Par Evens Emmanuel
Inspiré par la thèse de doctorat de Jean Fritzner Amazan
Dans les travaux conduisant à son doctorat en sciences économiques, Jean Fritzner Amazan pose un questionnement sur un enjeu majeur pour le développement d’Haïti : la transformation de son agriculture pour améliorer les conditions de vie de la population et répondre aux besoins de la société. Dans un pays où l'agriculture est le pilier de l'économie, la capacité des acteurs à innover est essentielle. Or, l'adoption de nouvelles pratiques et connaissances est un processus complexe, souvent freiné par les facteurs institutionnels, sociaux, éducationnels et économiques, ainsi que par le faible taux d’implication des acteurs (parties prenantes). Jean Fritzner se concentre sur les systèmes agroforestiers structurés par les filières cacao et café, qui ont une longue histoire et une importance économique cruciale en Haïti. Il se pose la question suivante : "comment expliciter les conditions d'adoption d'innovations dans les systèmes agroforestiers structurés par les filières cacao et café en Haïti ?" L'objectif n'est pas simplement de savoir si une innovation est adoptée ou non (perception binaire dominante dans la littérature diffusionniste), mais de comprendre les mécanismes et les dynamiques qui conduisent les acteurs (agriculteurs, institutions - Les règles du jeu partagées entre les acteurs au sein d’une organisation -, organismes, services d'accompagnement) à adopter ou non de nouvelles pratiques, ou de caractériser le processus d’innovation selon quatre dimensions factorielles : (i) sa nature, (ii) son intensité, (iii) sa réversibilité, et (iv) son amplitude.

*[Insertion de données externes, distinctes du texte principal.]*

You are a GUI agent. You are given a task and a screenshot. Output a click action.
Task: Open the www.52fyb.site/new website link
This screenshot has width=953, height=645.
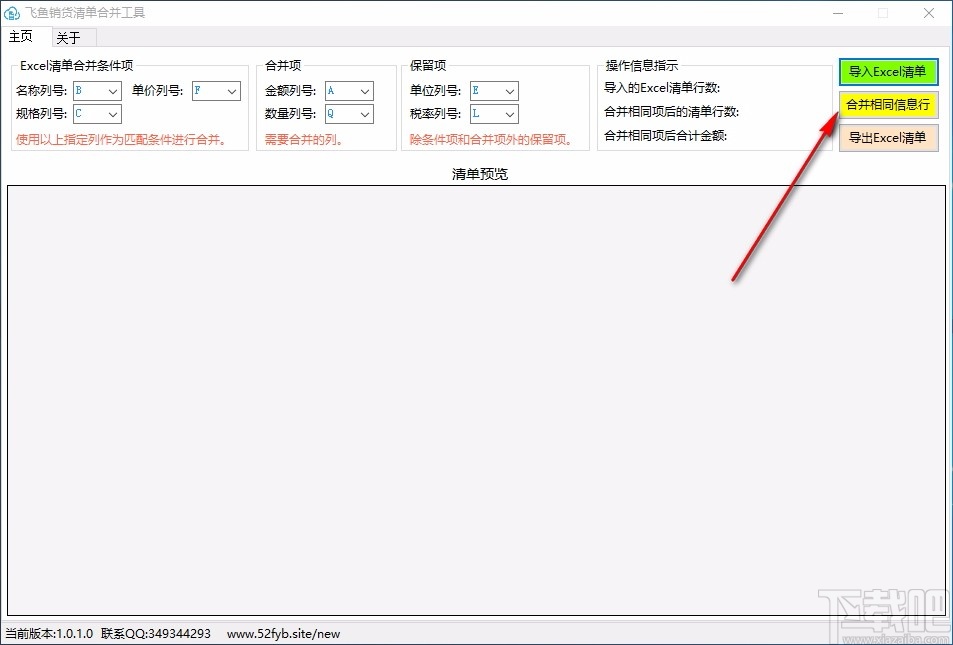283,633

La thèse de Dr Amazan ouvre plusieurs perspectives de recherche. Elle propose une modélisation conceptuelle de la dynamique d’innovation dans les filières et suggère des pistes pour la documentation et l'archivage d'expériences agricoles. Elle met en lumière la nécessité d’améliorer la mise en œuvre du modèle d’innovation collaborative des politiques publiques, en favorisant des décisions partagées entre chercheurs et agriculteurs, ce qui favorise l'implication de ces derniers en tant qu’acteurs et non comme de simples usagers d’innovations. En proposant un modèle d'analyse à la fois rigoureux et adapté aux réalités du terrain, cette thèse fournit des outils précieux pour les décideurs, les organisations et les agriculteurs haïtiens souhaitant bâtir une agriculture plus résiliente et innovante.

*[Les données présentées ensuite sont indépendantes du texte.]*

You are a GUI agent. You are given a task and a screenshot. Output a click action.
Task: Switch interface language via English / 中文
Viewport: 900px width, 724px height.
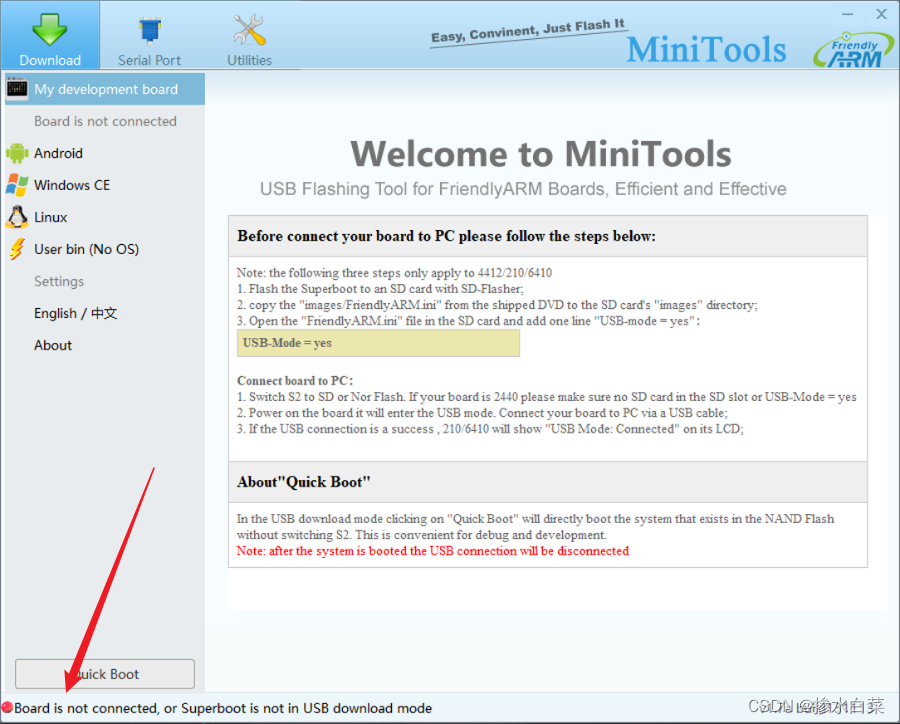point(74,313)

Introduction : L’agriculture haïtienne face à la crise
En Haïti, l’agriculture est au cœur de l’économie, mais elle fait face à des défis majeurs : dégradation des sols, crises économiques et sociales, et faible adoption de nouvelles pratiques. Dans ce contexte, les systèmes agroforestiers, qui combinent grands arbres, filières productives (comme le cacaoyer et le caféier) et cultures agricoles, offrent des solutions prometteuses pour améliorer les conditions de vie des agriculteurs tout en protégeant l’environnement. Dans sa thèse de doctorat intitulée Conditions d’adoption d’innovations dans l’agriculture haïtienne : cas des systèmes agroforestiers structurés par les filières cacaoyer et caféier, soutenue le 1er juillet 2024 à l’Institut Agro Montpellier, l’Université de Montpellier et l’Université Quisqueya, Jean Fritzner Amazan explore les variables qui gouvernent le processus d’adoption de ces innovations. Cet article explique de manière claire les idées-clés de cette recherche et ses implications pour l’avenir de l’agriculture haïtienne.
Problématique : Pourquoi les innovations agricoles peinent-elles à s’implanter ?

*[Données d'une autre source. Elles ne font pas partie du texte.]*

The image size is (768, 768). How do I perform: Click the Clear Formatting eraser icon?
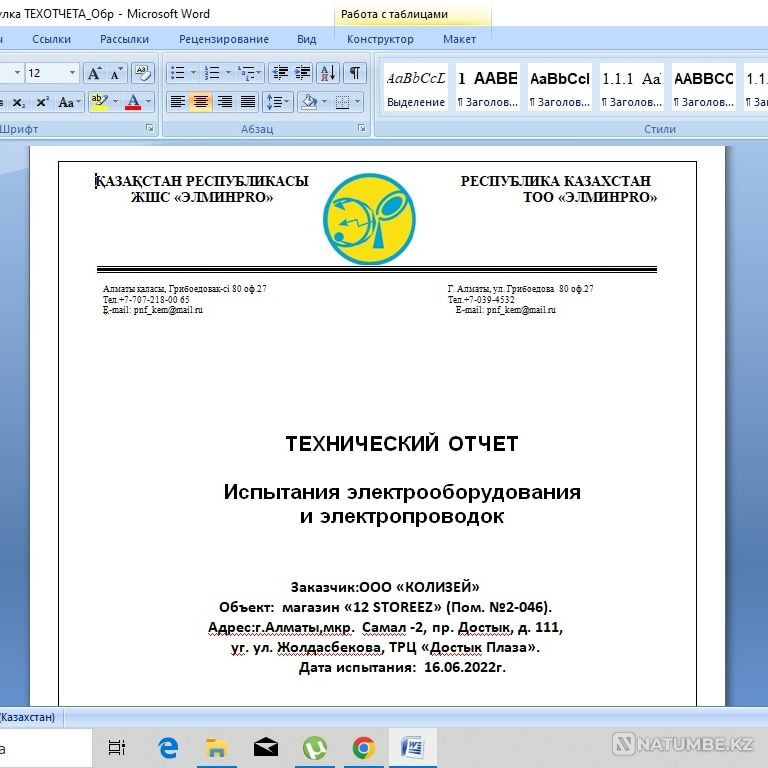[x=143, y=73]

L’agriculture haïtienne est essentielle pour nourrir la population et soutenir l’économie rurale, mais elle souffre d’un manque de modernisation. Les systèmes agroforestiers, basés sur des filières productives comme le cacao et le café, pourraient améliorer les rendements, protéger les sols et augmenter les revenus des agriculteurs. Cependant, l’adoption d’innovations techniques et institutionnelles – comme l’utilisation de variétés améliorées, la lutte intégrée contre les pestes ou le label de qualité et certification – reste limitée. Pourquoi ? Les agriculteurs manquent souvent de ressources (peu d’accès aux ressources productives), de formations ou de coordination avec les autres acteurs (acheteurs, conseillers techniques, etc.), ou ne sont pas impliqués dans les décisions concernant la conception des innovations elles-mêmes. De plus, les filières cacao et café, bien qu’historiquement importantes en Haïti, sont peu structurées, avec des tensions sur les prix et le partage des profits (ou la répartition inégale des retombées « valeurs et risques » de l’innovation). Malgré tout ce sont deux filières les mieux organisées en Haïti, avec des acteurs en aval et en amont de la production, des coopératives, des services conseils, qui leur donnent des opportunités vers des marchés internationaux. La thèse d’Amazan cherche à comprendre comment surmonter ces obstacles pour que les innovations agricoles soient bénéfiques aux agriculteurs et à leurs communautés.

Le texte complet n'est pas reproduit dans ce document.